When a professor visits the family bookstore and asks her help in tracing an heirloom, mistaking Tam for her very Talented sister, she agrees. A bit odd that McCallum finds them both in New York City soon after, as Rowena shops for her wedding dress…

Tam’s search for the missing clock takes her and Gabriel much further than she had imagined – back to 1899, in fact, thanks to Gabriel’s time-traveling Talent. But finding the clock triggers a new quest as Tam learns more about her family’s history and their past battles with another group of witches who’d rather rule over unTalented humans than avoid their notice.

Can Tam keep the clock away from the professor long enough to discover its secrets? Have she and Gabriel altered the path of time? How can she do anything to help her family when she has no Talent?

Tam tries to balance her personal world with the larger questions of good versus evil in this first book of a duet which is followed by Always a Witch. Surely Rowena will decide on a wedding dress before it’s all over… (One of 5,000 books recommended on www.abookandahug.com)

Cinder, by Marissa Meyer (book review) – cyberCinderella, human prince, true love?


As a plague rumbles across the Earth,
the Lunars’ queen plans conquest.
Can one teenage cyborg-human make a difference?

On this Future Friday, we get a new look at an old story as Marissa Meyer takes Cinderella’s tale into the celebrations commemorating the 124th anniversary of the end of World War IV (yep, more World Wars). Damaged body parts can be replaced with cybernetic-mechanical ones – although most full humans consider cyborgs to be lesser-class citizens. Across the earth, letumosis plague fells rich and poor, young and old, as scientists race to find a cure for the Blue Fever.

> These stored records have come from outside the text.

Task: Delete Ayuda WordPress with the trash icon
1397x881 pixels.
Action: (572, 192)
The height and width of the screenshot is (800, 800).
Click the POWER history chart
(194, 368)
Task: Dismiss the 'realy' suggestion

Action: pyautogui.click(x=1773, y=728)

Those humans who colonized the Moon centuries ago are Lunars now and have developed mysterious powers. The Lunar queen wants to expand her kingdom, but needs an heir related by blood. Her relentless messages asking for an alliance with Prince Kai’s realm escalate into a personal visit to New Beijing’s palace. Can the Earthers resist her mind powers?

Hurry to your local indie bookstore to get the first book in The Lunar Chronicles series – Cinder will be published on January 3, 2012. In the meantime, you can listen to chapter one of the audiobook version free, and read the prequel story “Glitches” on Tor Books’ website now.

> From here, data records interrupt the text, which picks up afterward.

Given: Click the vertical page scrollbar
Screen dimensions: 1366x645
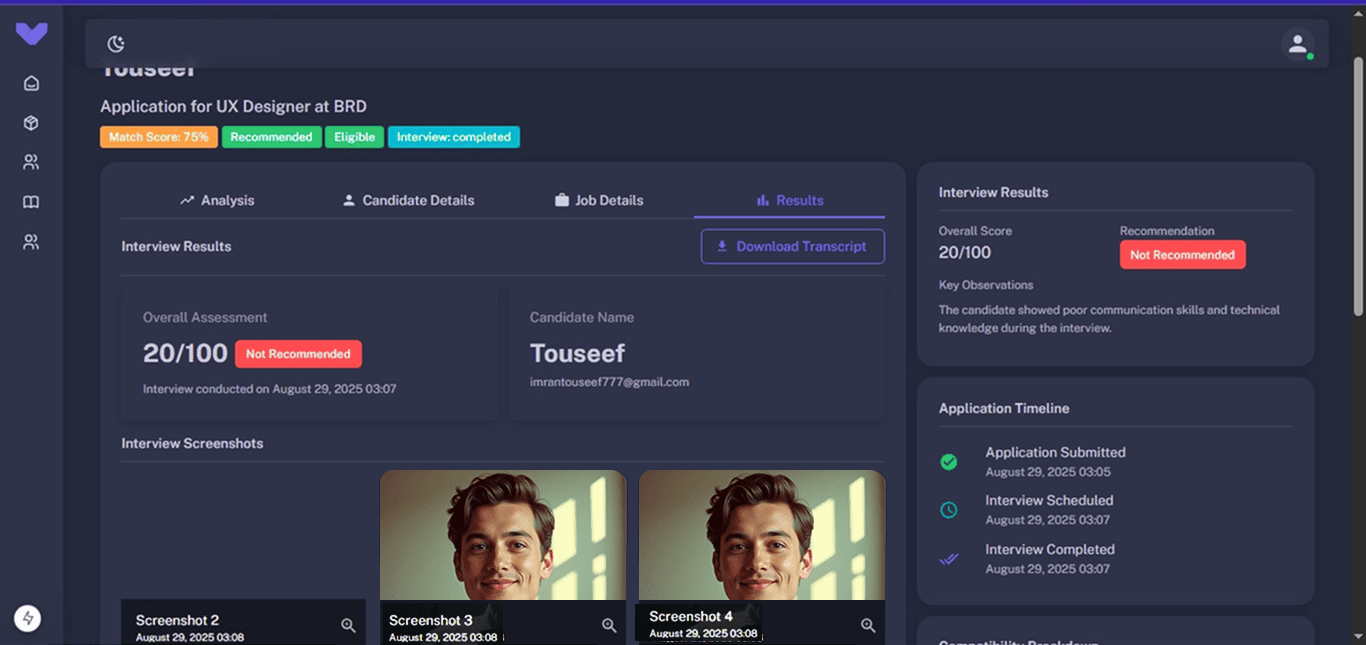Looking at the screenshot, I should coord(1358,186).
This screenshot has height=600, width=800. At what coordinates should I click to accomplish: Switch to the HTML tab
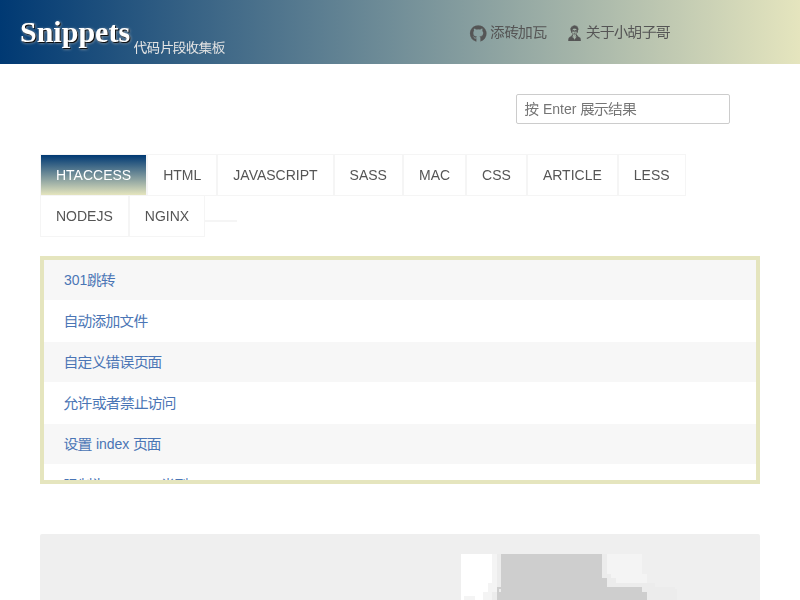(x=182, y=175)
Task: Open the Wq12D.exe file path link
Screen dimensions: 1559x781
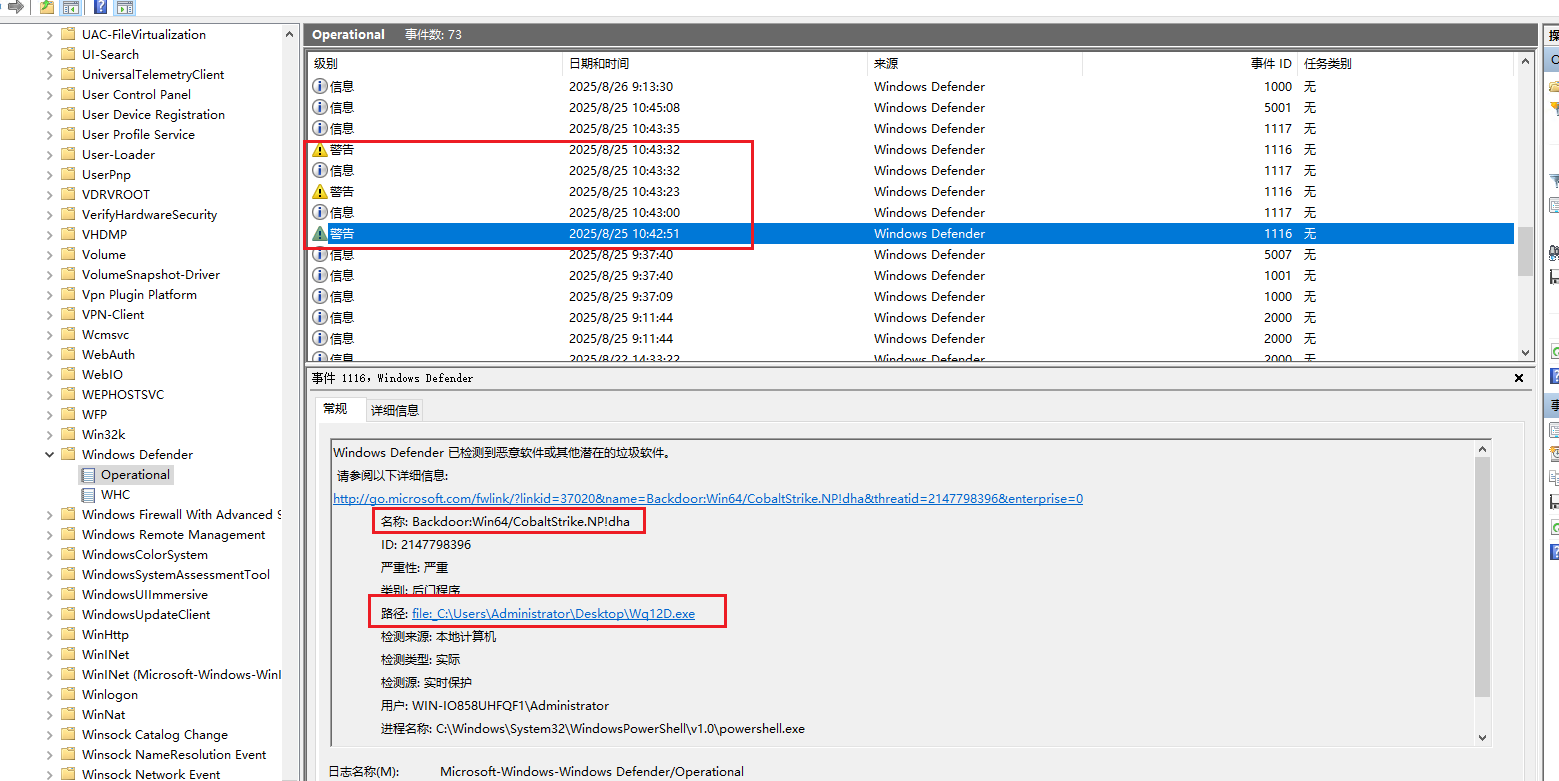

We’ll have to wait for the sequels, of course: Scarlet in 2013 (based on Red Riding Hood), Cress in 2014 (Rapunzel), and Winter (Snow White and the Seven Dwarfs).
**kmm

Book info: Cinder (Book One of The Lunar Chronicles)/ Marissa Meyer. Feiwel and Friends, 2012. [author’s website] [author’s blog] [publisher site] [fan-made book trailer]

My Book Talk:When the prince brings his android for repair, Cinder wonders if he suspects that she’s a cyborg. She’s the best mechanic in New Beijing, but must avoid public notice so she can keep her job. Otherwise, her stepmother Adri will sell her to doctors testing plague cures on cyborg teen girls.

Up on the Moon, the Lunars under Queen Levana’s mind control never catch the fatal letumosis. The ruthless Queen continues to hammer at the Eastern Commonwealth for an alliance by marriage, even as its King suffers with the plague’s agonies. Peony also falls ill with letumosis, and Adri blames Cinder for her stepsister’s illness.

If Prince Kai chooses an Earthen bride at the Spring Festival Ball – that would stop the Queen’s plans of conquest. Every young woman in the city prepares her gown for the ball – except Cinder. Her stepmother removes her mechanical foot and turns her over to the research lab; no cyborg has ever come back out.

Queen Levana is coming to New Beijing – in person! Will she be able to control every Earther mind? Can Prince Kai find a way to keep their kingdom free? Will Cinder escape the research lab? Why can’t she remember anything before the accident that led to her body being repaired with mechanical cyborg parts?

This fascinating retelling of the Cinderella tale is the first book of the Lunar Chronicles series, with many secrets underlying the familiar story. (One of 5,000 books recommended on www.abookandahug.com) Review copy and cover image courtesy of the publisher.